The experience of rafting down one of the premier rivers of the world, surrounded on either side by the walls of the Songwe Gorge, which are very very steep, if not straight up cliffs was an awe inspiring experience. And all the while, in the back of my mind, was the thought that here on my left is Zambia and my right is Zimbabwe.
Towards the end we only had a class two rapid and we were invited to jump out and take on this rapid bobbing up and down with our life jackets. Everyone was a bit nervous but I was the first one leaping into the water. It was so much fun to float down the river bouncing on the waves and felt a bit like floating around in the ocean. There were no crocodiles in this section as the water was too rough for them.
The second thing I had to do while I was here at Victoria Falls, something that has been on my bucket list for many years, was to swim in either the Devil’s or Angel’s Pool. These pools are natural swimming spots right on the edge of the falls. Since they are on the edge they are inaccessible during the high-water season and this was the only time that I could do it. I heard that they just opened Devil’s Pool the day we arrived too! In the end we chose to do the Angel’s Pool because it was nearly free; we only had to pay a guide to take us across the river, where as Devil’s Pool costs $45 USD per person to go to.
To get to the Angel’s Pool I practically had to beg every member of the park staff to take us across as they did not seem to keen to do so. There are several “unofficial” guides at the river’s edge prepared to take people across, but we had heard stories of people being majorly ripped off by these men. We have also heard of them leading people to the pools too early or on a dangerous route which has caused people to fall off the edge of the falls. Sadly the week we arrived there we heard of an unofficial guide taking an American tourist to the Devil’s Pool too early and upon jumping into the pool the strong current pulled him over the edge. When this sort of thing happens the guide disappears and is not held accountable for their reckless behavior. It is for these reasons that we were only going to use a member of the park staff to take us.

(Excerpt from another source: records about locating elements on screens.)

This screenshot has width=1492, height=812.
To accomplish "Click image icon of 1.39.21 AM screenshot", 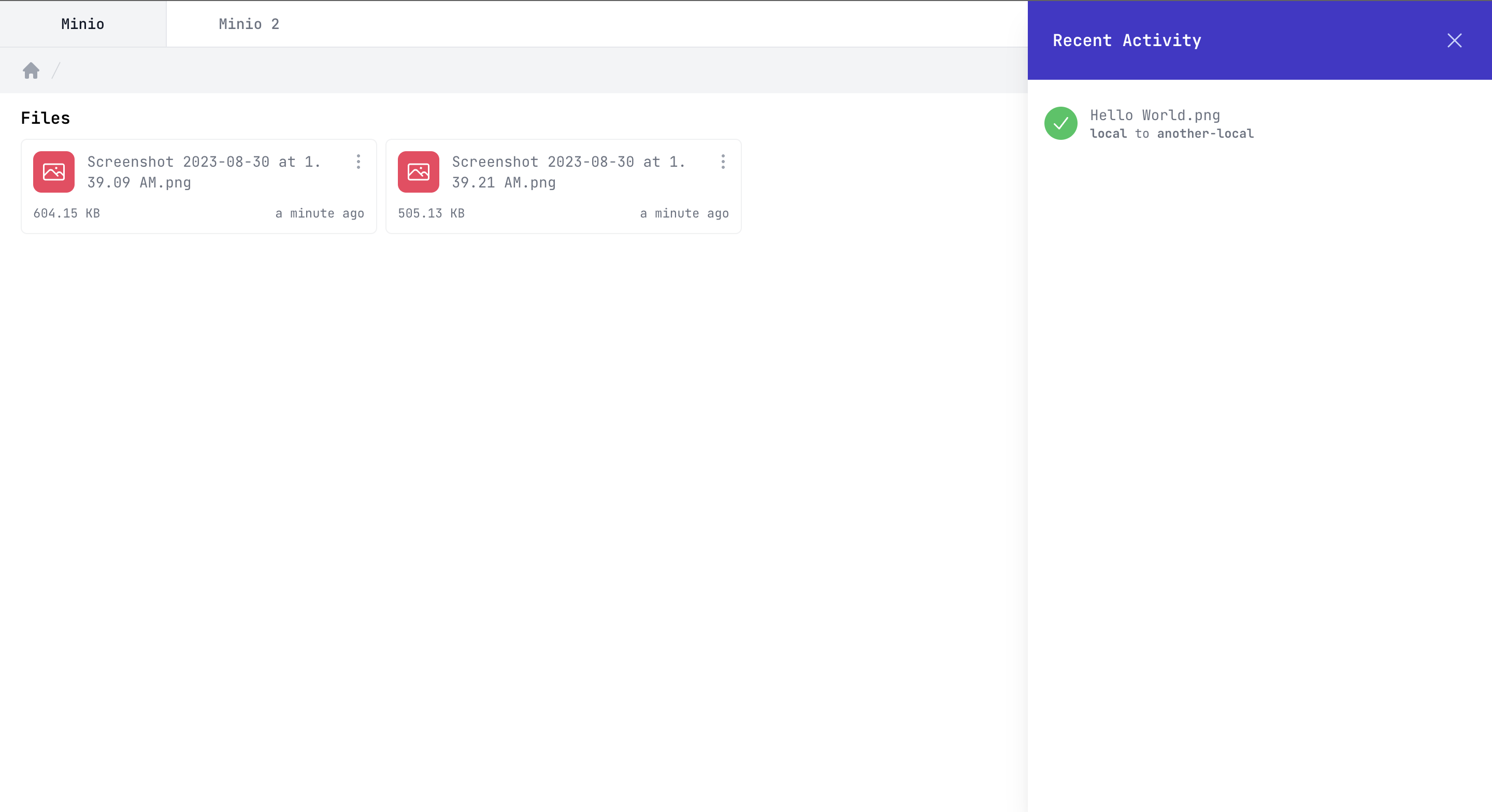I will pos(418,172).
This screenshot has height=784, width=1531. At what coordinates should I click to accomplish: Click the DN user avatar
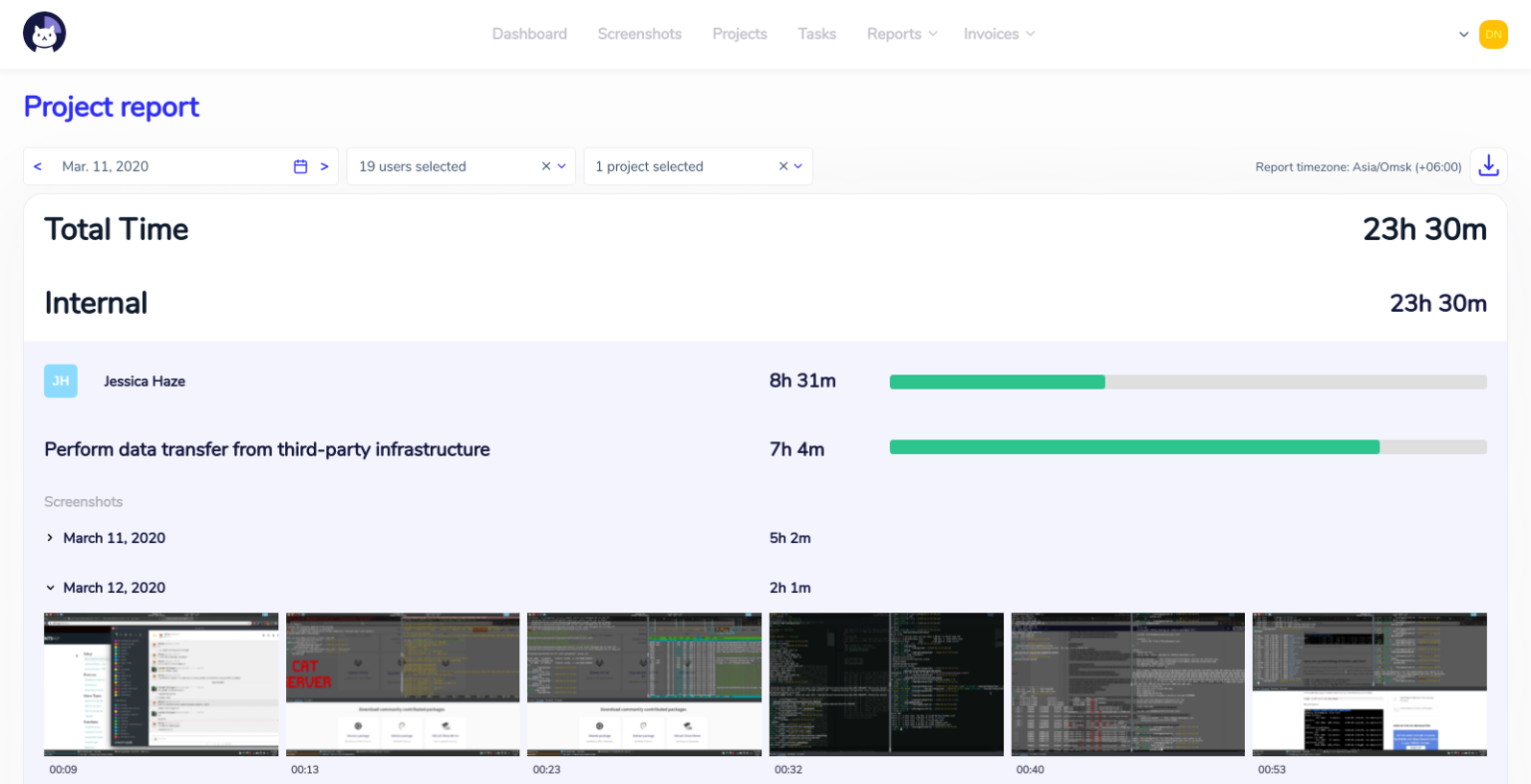(1492, 34)
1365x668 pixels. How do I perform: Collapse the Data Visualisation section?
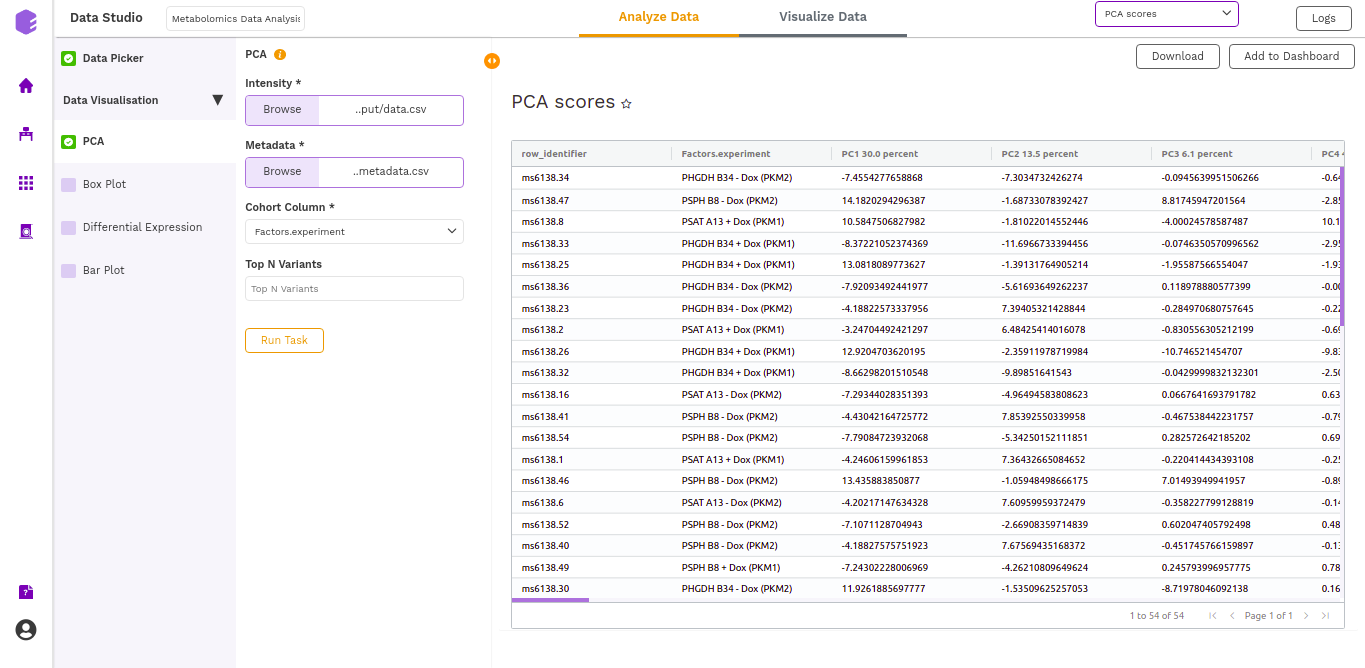(217, 100)
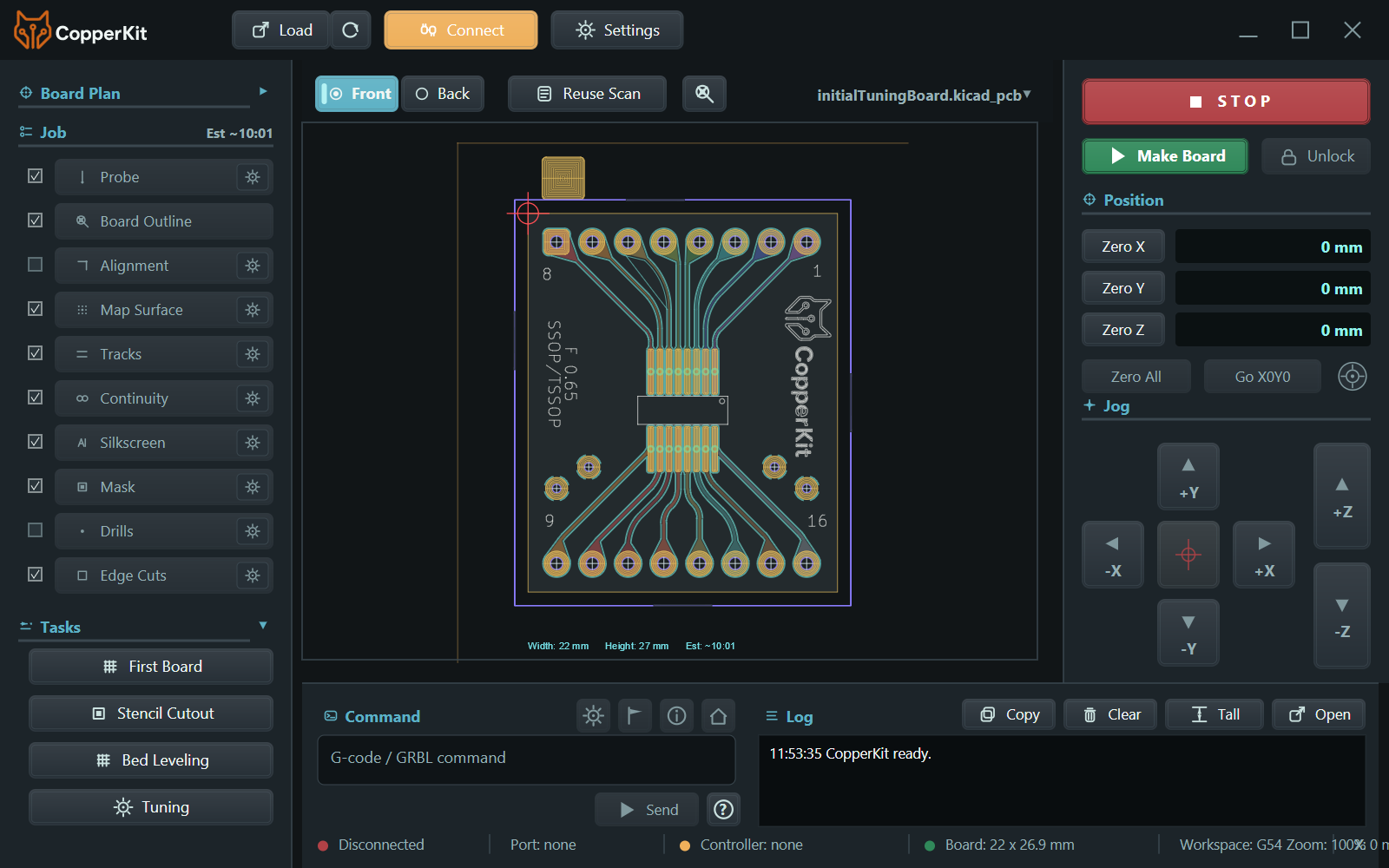Jog the machine up with +Z arrow
The width and height of the screenshot is (1389, 868).
point(1342,496)
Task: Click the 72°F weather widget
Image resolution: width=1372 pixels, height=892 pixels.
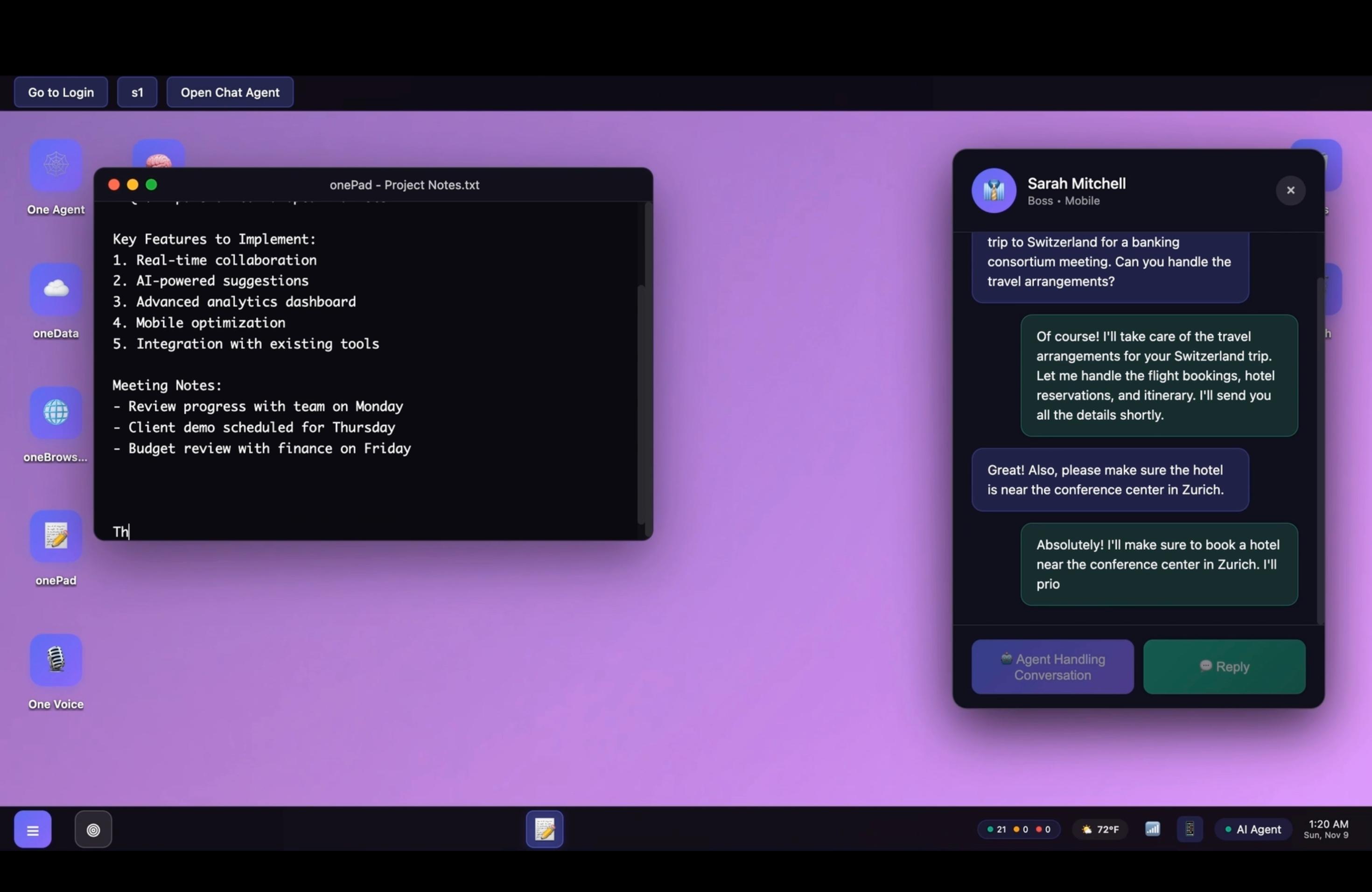Action: pos(1100,829)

Finally we found someone to take us across. Jeff and I had foolishly worn our sandals, which had to be removed so that we didn’t slip and fall into the river, and quickly discovered how sharp the river rocks are here. We all held hands and began to walk sideways in a single file line across the top of the falls. It took about 30 minutes and there were several places were we could walk right up to the edge of the falls and peer down into the abyss below, but eventually we made it to our destination. Water flowed into this pool from a 25 foot waterfall. The pool itself was about 10 feet deep and about 60 feet in circumference with a small stream that went left, made an L-turn and flowed over the edge of the falls. I stood on the cliff, leaped into the air, and splashed into the pool. It was exciting to be able to cross something off my list that I had wanted to do years before I thought of joining the Peace Corps, and my friends all said that I had a giant, goofy smile in my face as I disappeared below the surface of the water. We spent almost an hour jumping into and swimming around the pool as well as taking pictures on the edge. In the end I wish we would have had more time but the sun was starting to set and we wanted to get across to solid ground before it went down.